The modular, task-driven method produced more precise and comprehensible results. The number of hallucinations decreased dramatically, the quality of images was improved and each agent had a simple and focused task.

It was not perfect. There were two main limitations:

• An increase in latency: Running multiple sequential agents increased the total inference time.
• Gaps in coverage: Agents were only able to detect issues that they were explicitly programmed for. If an image revealed something unexpected, but no agent was assigned to identify it, it would be overlooked.

It was important to find a balance between precision and coverage.

The hybrid solution: Combining monolithic and agentic approaches

We created a hybrid system to bridge the gaps:

1. First, we ran an agentic framework,which handled precise detection of known types of damage and junk images.
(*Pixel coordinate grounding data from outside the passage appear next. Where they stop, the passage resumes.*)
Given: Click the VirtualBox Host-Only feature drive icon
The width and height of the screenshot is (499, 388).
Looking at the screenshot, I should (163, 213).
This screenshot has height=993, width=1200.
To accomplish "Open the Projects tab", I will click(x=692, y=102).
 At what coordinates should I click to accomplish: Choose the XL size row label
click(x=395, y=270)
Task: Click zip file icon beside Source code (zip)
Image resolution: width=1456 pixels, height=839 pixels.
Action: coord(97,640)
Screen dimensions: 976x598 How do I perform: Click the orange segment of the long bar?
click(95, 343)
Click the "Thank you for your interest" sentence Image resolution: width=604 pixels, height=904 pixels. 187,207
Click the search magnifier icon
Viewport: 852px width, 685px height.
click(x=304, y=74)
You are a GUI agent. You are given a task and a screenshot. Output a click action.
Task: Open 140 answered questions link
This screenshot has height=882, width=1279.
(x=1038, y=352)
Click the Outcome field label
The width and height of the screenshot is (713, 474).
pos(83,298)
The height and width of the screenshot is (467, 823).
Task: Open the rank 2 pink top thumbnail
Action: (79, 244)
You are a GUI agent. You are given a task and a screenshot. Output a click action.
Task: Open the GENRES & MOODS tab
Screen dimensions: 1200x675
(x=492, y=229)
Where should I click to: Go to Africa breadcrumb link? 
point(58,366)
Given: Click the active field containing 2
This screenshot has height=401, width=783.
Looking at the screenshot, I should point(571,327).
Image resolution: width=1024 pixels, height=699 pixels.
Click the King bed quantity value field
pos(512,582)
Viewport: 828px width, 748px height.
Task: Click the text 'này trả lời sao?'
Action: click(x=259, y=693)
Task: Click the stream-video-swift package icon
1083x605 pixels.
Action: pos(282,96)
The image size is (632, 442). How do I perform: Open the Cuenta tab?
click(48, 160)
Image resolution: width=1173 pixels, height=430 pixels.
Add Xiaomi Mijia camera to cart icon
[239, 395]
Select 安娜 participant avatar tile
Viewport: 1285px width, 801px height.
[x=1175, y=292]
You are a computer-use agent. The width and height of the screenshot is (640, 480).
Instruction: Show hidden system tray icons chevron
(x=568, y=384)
We reduced the number of agents in order to improve latency.
2. Next, a monolithic image LLM prompt scanned the image to see if there was anything else that the agents may have missed.
3. Lastly, we refined the model by using a curated collection of images for high priority use cases, such as frequently reported damage scenarios, in order to further improve accuracy.

The combination of agentic setup and monolithic prompting, as well as the confidence boost from targeted fine-tuning, gave us the precision of the agentic setup and the explainability.

What we learned

We learned that agentic frameworks were more versatile than we thought : Although they are typically associated with workflow management we found that they could boost model performance when used in a structured and modular way.

Final thoughts

A simple idea of using an LLM prompt for detecting physical damage in laptop pictures quickly evolved into a deeper experiment combining different AI methods to tackle unpredictable real-world problems. We discovered that some of the best tools weren’t originally designed for this kind of work.

Agentic Frameworks, which are often viewed as workflow utilities, have proven to be surprisingly effective for tasks such as structured damage detection and images filtering. They helped us create a system which was not only more accurate but also easier to understand and maintain in practice.

Shruti Tiwari works as an AI product manager for Dell Technologies. Vadiraj is a data scientist for Dell Technologies.